实际项目见:https://github.com/HiAliens/Cat-and-dog

一、概述
一步步从数据处理和读入开始,到模型创建、训练、测试。
二、所含文件
【Tensorflow实战】一步步创建AlexNet模型识别猫和狗_第1张图片
文件注释里有详细的介绍,详细见上面gitghu地址
三、代码

  1. preprocessing.py
#!/usr/bin/env python 
# -*- coding:utf-8 -*-
# author:Dr.Shang


import cv2
import os

import os


def resize(src):
    """
    按照src的目录结构创建剪裁成227*227的图片
    :param src: 需要裁剪图片的根目录
    :return:
    """
    succes = 0
    fail = 0
    fail_file = []
    for root, dirs, files in os.walk(src):
        print('开始文件写入……')
        for file in files:
            filepath = os.path.join(root, file)
            filepath_list = filepath.split('\\')
            # print(filepath)
            # print(filepath_list)
            # print(file)
            try:
                image = cv2.imread(filepath)
                dim = (227, 227)
                resized = cv2.resize(image, dim)
                cwd = os.getcwd()
                new_img_dir = os.path.join(cwd, 'resized_images2')
                # new_img_dir_test = os.path.join(new_img_dir, filepath_list[-3]) 直接在这个地址创建文件夹报错
                # print('test:' + new_img_dir_test)
                if not os.path.exists(new_img_dir):
                    os.mkdir(new_img_dir)
                    # print('success')
                new_img_path = new_img_dir + os.sep + filepath_list[-3]
                # print(new_img_path == new_img_dir_test)
                if not os.path.exists(new_img_path):
                    os.mkdir(new_img_path)
                class_name = new_img_path + os.sep + filepath_list[-2]
                if not os.path.exists(class_name):
                    print('{}文件夹不存在,已创建'.format(class_name))
                    os.mkdir(class_name)
                path = os.path.join(class_name, file)
                if not os.path.exists(path):
                    cv2.imwrite(path, resized)
                    succes += 1
                    # print('写入文件{}成功'.format(path))
                    # pass
            except:
                fail += 1
                path += '\\n'
                fail_file.append(path)
                print(filepath + '文件出错')
                if (succes + fail) % 500 == 0:
                    print('已处理{}张文件,成功{},失败{},失败文件请查看fail.txt'.format(succes+fail, succes, fail))
            finally:
                f = open('fail.txt', 'w')
                f.write(fail_file)
    print('总共成功写入{}张,失败{}'.format(succes, fail))

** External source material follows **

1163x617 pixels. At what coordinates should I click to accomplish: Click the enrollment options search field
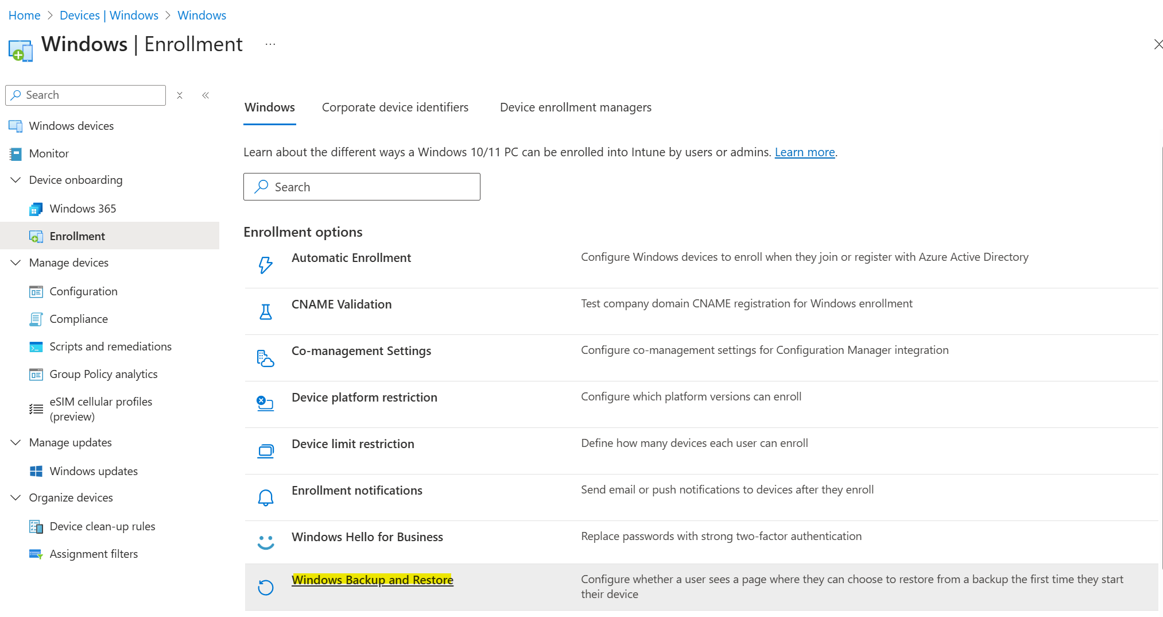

if __name__ == '__main__':
    path = r'D:\DataSet\kaggle\catdog'
    resize(path)
  1. GetImageLabel.py
#!/usr/bin/env python 
# -*- coding:utf-8 -*-
# author:Dr.Shang
import os
import numpy as np


def get_file(file_dir):
    '''

    根据指定的训练或验证或测试数据集的路径获取图片集,目录结构应为 file——dir下包含cat和dog两个文件夹
    :param file_dir: 训练数据集文件夹
    :param is_tfr:  以何种方法得到image和label
    :return: image和label
    '''
    images = []
    floders = []
    for root, sub_folders, files in os.walk(file_dir):
        for file in files:
            images.append(os.path.join(root, file))
        for floder in sub_folders:
            floders.append(os.path.join(root, floder))

    labels = []
    for one_floder in floders:
        num_img = len(os.listdir(one_floder)) # 统计one_floder下包含多少个文件
        label = one_floder.split('\\')[-1]
        # print(label)
        if label == 'cats':
            labels = np.append(labels, num_img * [0]) # 生成一个2维列表
        else:
            labels = np.append(labels, num_img * [1])
    # print(len(labels))

    # shuffle
    temp = []
    temp = np.array([images, labels])
    # print(temp)
    temp = temp.transpose()
    # print(temp)
    '''
    [['D:\\DataSet\\kaggle\\small_samples\\test\\cats\\cat.1500.jpg'
  'D:\\DataSet\\kaggle\\small_samples\\test\\cats\\cat.1501.jpg'
  'D:\\DataSet\\kaggle\\small_samples\\test\\cats\\cat.1502.jpg' ...
  'D:\\DataSet\\kaggle\\small_samples\\test\\dogs\\dog.1997.jpg'
  'D:\\DataSet\\kaggle\\small_samples\\test\\dogs\\dog.1998.jpg'
  'D:\\DataSet\\kaggle\\small_samples\\test\\dogs\\dog.1999.jpg']
 ['0.0' '0.0' '0.0' ... '1.0' '1.0' '1.0']]
[['D:\\DataSet\\kaggle\\small_samples\\test\\cats\\cat.1500.jpg' '0.0']
 ['D:\\DataSet\\kaggle\\small_samples\\test\\cats\\cat.1501.jpg' '0.0']
 ['D:\\DataSet\\kaggle\\small_samples\\test\\cats\\cat.1502.jpg' '0.0']
 ...
 ['D:\\DataSet\\kaggle\\small_samples\\test\\dogs\\dog.1997.jpg' '1.0']
 ['D:\\DataSet\\kaggle\\small_samples\\test\\dogs\\dog.1998.jpg' '1.0']
 ['D:\\DataSet\\kaggle\\small_samples\\test\\dogs\\dog.1999.jpg' '1.0']]
    '''
    np.random.shuffle(temp)

    image_list = list(temp[:, 0])
    label_list = list(temp[:, 1])
    label_list = [int(float(i)) for i in label_list]
    return image_list, label_list


if __name__ == '__main__':
    image, label = get_file(r'D:\coding\python\coding-pycharm\opencv+tensorflow\CAT-VS-DOG\resized_images2\test')
    # print(image)
    # print(label)
  1. ConvertToTFRecord.py
#!/usr/bin/env python 
# -*- coding:utf-8 -*-
# author:Dr.Shang
import tensorflow as tf
import os
from skimage import io


def int64_feature(value):
    return tf.train.Feature(int64_list=tf.train.Int64List(value=[value]))


def bytes_feature(value):
    return tf.train.Feature(bytes_list=tf.train.BytesList(value=[value]))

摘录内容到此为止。